Ancient tribal leader of pre-Islamic Arabia

Mudrikah ibn Ilyas (مُدْرِكَة ٱبْن إِلْيَاس), was a tribal leader in the era of pre-Islamic Arabia. Mudrikah is the father of Hudhayl, who would be the progenitor of the Banu Hudhayl tribe. He is also one of the ancestors of the Islamic prophet Muhammad.

== Genealogy ==
According to Ibn Ishaq, the full ancestral lineage of Mudrikah is Mudrikah, son of Ilyas, son of Mudar, son of Nizar, son of Ma'ad, son of Adnan and several generations leading back to Ishmael and Abraham.

== Family ==
Mudrikah, real name Amir, is the son of Ilyas ibn Mudar; with Ilyas being a fourth-generation descendant of the South Arabian patriach Adnan. He had two brothers named Tabikha and Qam'ah, whose real names were 'Amr and 'Umayr respectively. Mudrikah married an Arab woman named Salmah whose origins are disputed; some have claimed her from the tribe of the Quda'a while others claimed she was from Rabi'a ibn Nizar.

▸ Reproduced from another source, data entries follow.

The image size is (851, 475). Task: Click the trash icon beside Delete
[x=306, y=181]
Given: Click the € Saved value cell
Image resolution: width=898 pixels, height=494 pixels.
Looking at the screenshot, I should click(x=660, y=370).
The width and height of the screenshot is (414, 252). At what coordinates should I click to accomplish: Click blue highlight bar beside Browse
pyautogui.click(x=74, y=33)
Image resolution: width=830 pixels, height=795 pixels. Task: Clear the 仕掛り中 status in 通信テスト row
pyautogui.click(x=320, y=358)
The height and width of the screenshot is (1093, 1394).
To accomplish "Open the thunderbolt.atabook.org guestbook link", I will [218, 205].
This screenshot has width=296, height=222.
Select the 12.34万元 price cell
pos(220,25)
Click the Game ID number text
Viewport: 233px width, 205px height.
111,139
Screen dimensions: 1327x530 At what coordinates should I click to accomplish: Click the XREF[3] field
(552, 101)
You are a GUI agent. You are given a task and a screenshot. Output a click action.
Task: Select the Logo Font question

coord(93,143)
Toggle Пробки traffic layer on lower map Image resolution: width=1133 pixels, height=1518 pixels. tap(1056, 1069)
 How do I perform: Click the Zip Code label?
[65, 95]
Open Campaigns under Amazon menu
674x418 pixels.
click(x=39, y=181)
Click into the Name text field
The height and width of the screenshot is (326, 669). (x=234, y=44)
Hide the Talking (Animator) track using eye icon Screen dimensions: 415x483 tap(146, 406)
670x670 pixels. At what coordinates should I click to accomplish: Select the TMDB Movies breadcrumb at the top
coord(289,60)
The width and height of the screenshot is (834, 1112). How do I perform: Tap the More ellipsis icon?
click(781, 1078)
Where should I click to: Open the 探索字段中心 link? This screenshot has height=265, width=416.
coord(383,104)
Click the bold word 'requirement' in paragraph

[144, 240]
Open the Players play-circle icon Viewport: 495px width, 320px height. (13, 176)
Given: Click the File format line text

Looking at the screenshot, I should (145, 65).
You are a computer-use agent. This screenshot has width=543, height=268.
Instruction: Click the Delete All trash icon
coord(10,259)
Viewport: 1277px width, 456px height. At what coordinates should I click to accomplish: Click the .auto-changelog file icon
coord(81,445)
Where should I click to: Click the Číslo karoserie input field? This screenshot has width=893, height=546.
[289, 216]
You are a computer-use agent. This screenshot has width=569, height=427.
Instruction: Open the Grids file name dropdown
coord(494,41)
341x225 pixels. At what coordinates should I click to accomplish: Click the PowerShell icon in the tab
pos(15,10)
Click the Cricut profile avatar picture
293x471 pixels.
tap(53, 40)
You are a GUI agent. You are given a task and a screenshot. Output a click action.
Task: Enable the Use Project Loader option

From Salmah, he had two sons named Hudhayl and Khuzaymah. Hudhayl was the ancestor of the Banu Hudhayl. Khuzaymah is remembered as the ancestor who connects the lineage of the Islamic prophet Muhammad to Mudrikah and hence to Adnan.

=== Twelver Shia View ===
According to a Twelver Shi'ite narration in the book Bihar al-Anwar, Mudrikah and his descendants were monotheists who were saved from falling into polytheism due to being an ancestor of Muhammad.